**TO DO:** The expected output is an exact copy of the lines from the one containing "Task: Select the Reviews star icon" to the final line below, minus any pictures.

**DATA TO EXAMINE:**
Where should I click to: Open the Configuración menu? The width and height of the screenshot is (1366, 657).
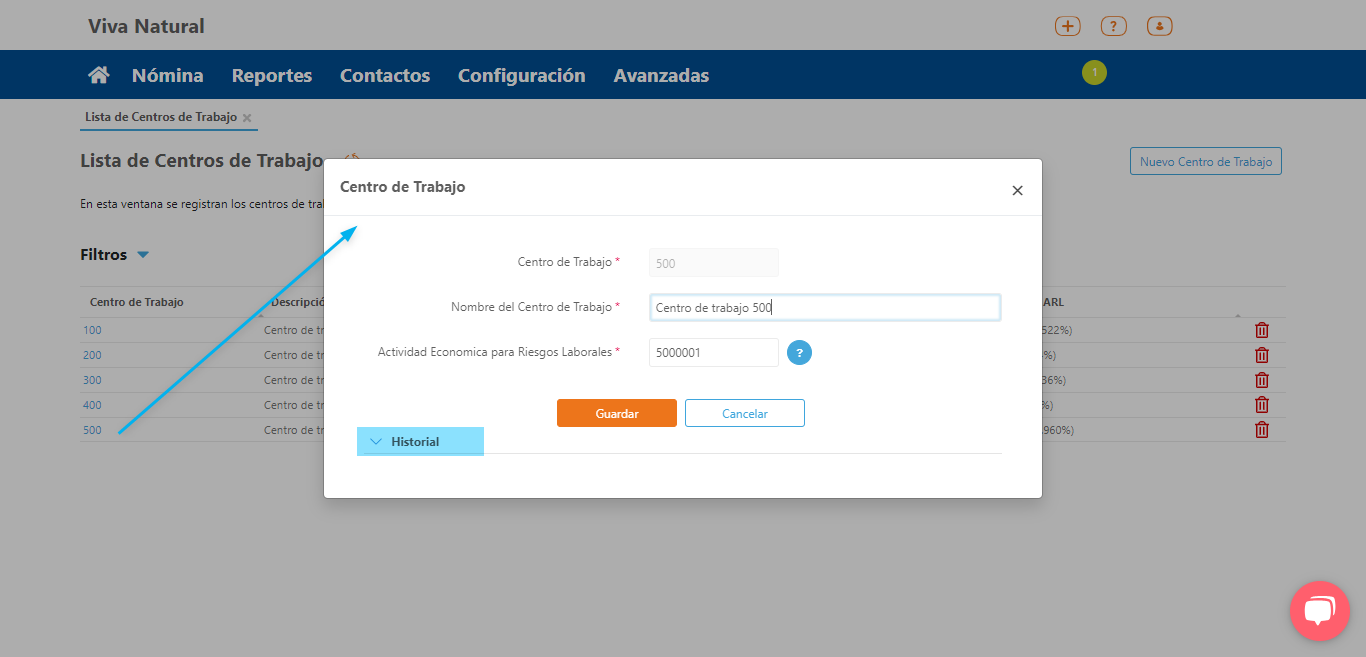click(x=521, y=75)
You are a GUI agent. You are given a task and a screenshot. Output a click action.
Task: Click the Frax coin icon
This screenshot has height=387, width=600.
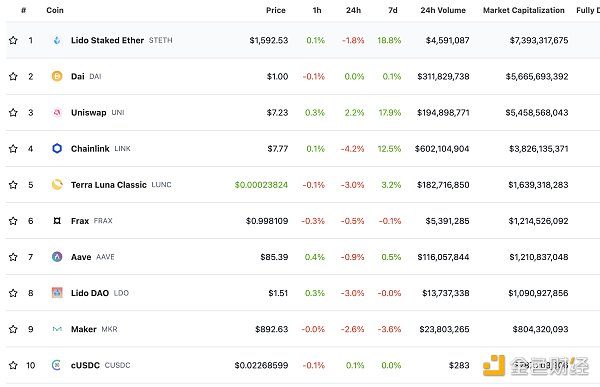(57, 221)
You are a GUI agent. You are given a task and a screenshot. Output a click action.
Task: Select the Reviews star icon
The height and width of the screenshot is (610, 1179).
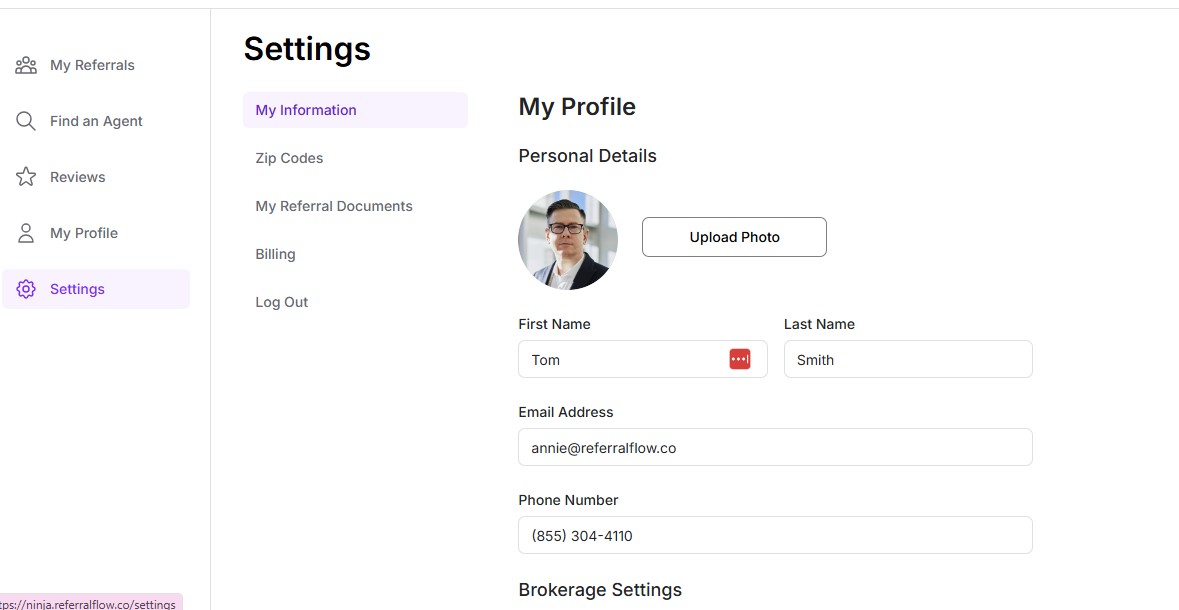pos(26,176)
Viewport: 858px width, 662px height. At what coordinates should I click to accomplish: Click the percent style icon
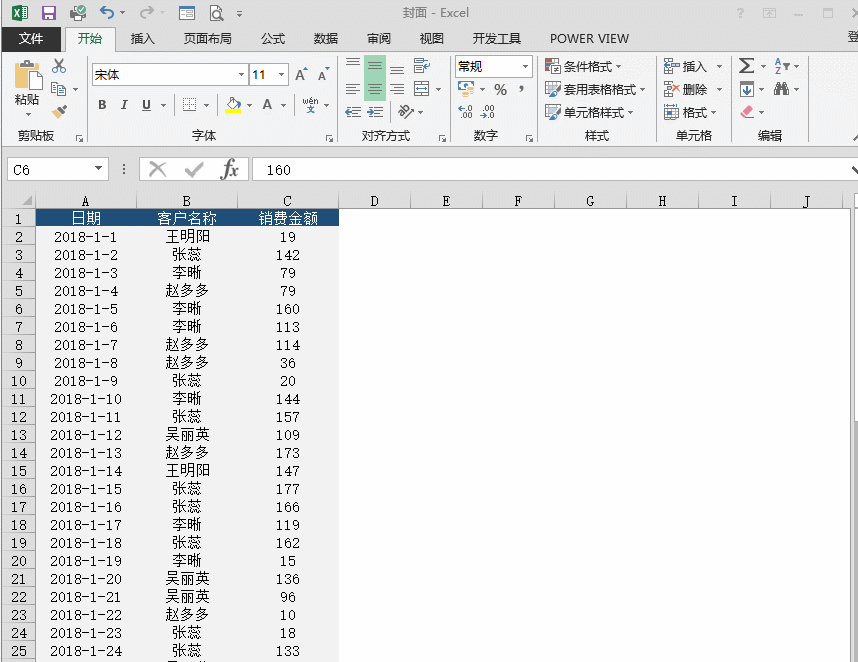coord(500,89)
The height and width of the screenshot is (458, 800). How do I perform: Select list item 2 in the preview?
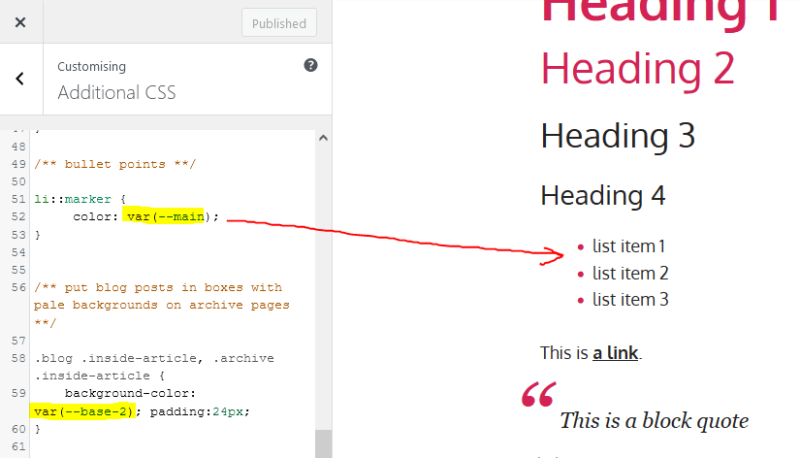coord(630,273)
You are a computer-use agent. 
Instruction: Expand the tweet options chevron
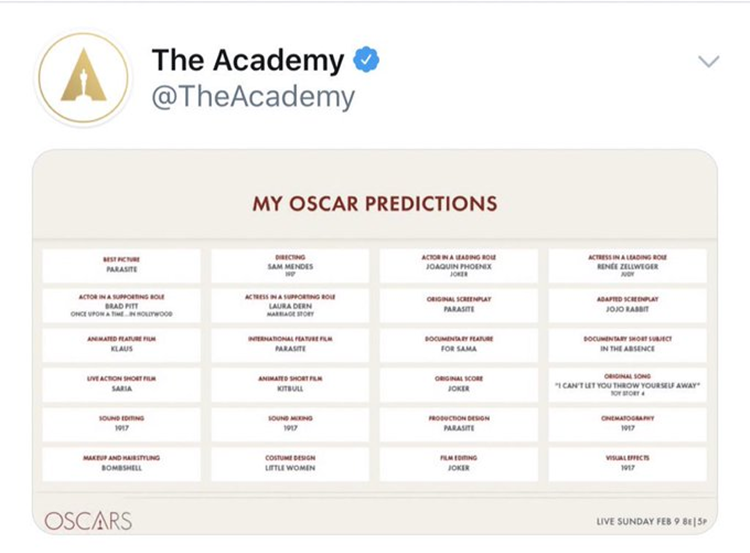point(708,61)
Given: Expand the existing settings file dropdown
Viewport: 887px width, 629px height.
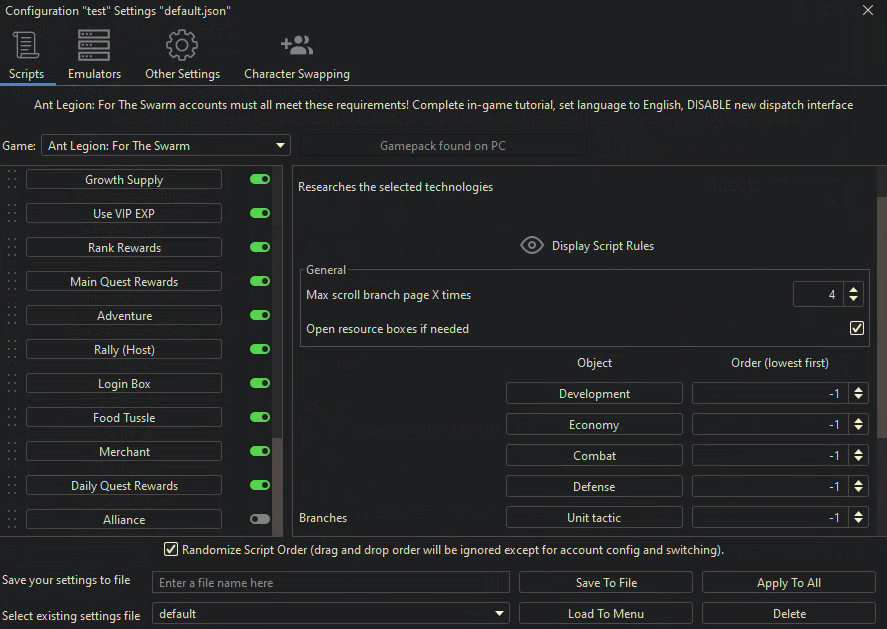Looking at the screenshot, I should [x=499, y=614].
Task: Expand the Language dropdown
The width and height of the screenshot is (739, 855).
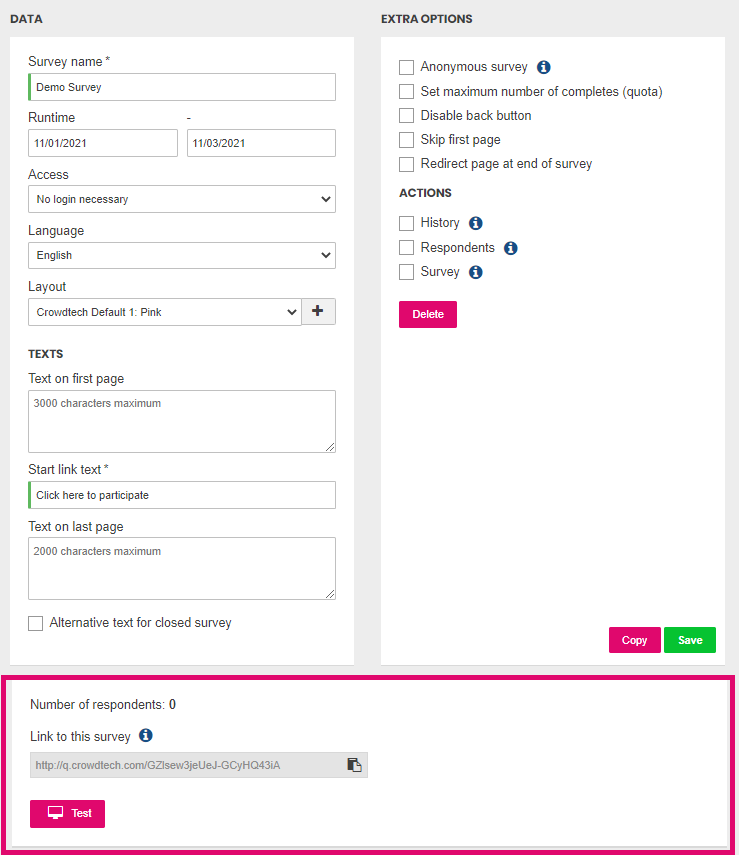Action: [182, 255]
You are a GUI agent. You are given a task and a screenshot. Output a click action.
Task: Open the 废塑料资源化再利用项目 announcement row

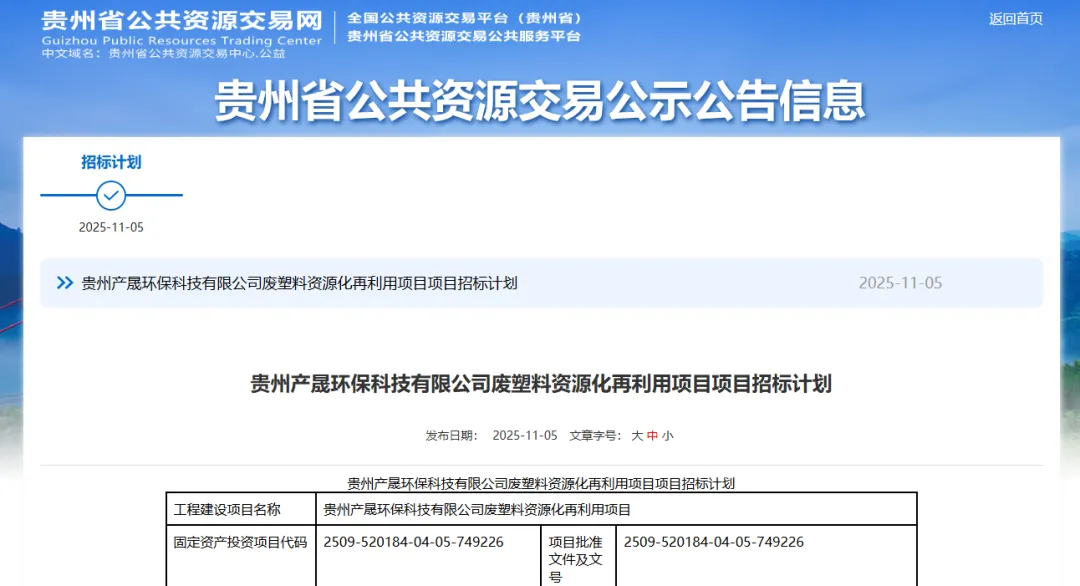pyautogui.click(x=299, y=283)
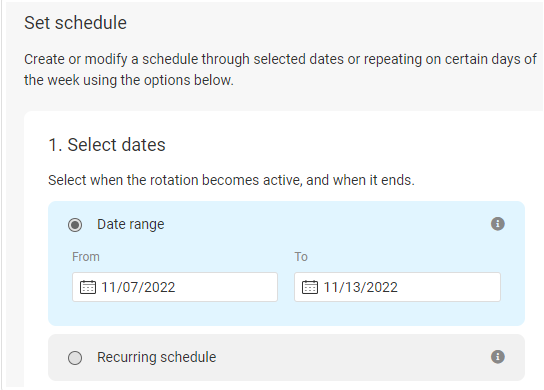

**RESULT OF THE TASK:**
Task: Select the Reviews star icon
The height and width of the screenshot is (610, 1179).
pos(26,176)
Viewport: 858px width, 662px height. At what coordinates should I click to accomplish: Click the percent style icon
coord(500,89)
The height and width of the screenshot is (458, 800). How do I perform: Select list item 2 in the preview?
coord(630,273)
You are a computer-use agent. 
Instruction: Expand the tweet options chevron
point(708,61)
Given: Expand the existing settings file dropdown
Viewport: 887px width, 629px height.
Looking at the screenshot, I should [x=499, y=614].
Task: Expand the Language dropdown
The width and height of the screenshot is (739, 855).
Action: [182, 255]
You are a GUI agent. You are given a task and a screenshot. Output a click action.
Task: Open the 废塑料资源化再利用项目 announcement row

pyautogui.click(x=299, y=283)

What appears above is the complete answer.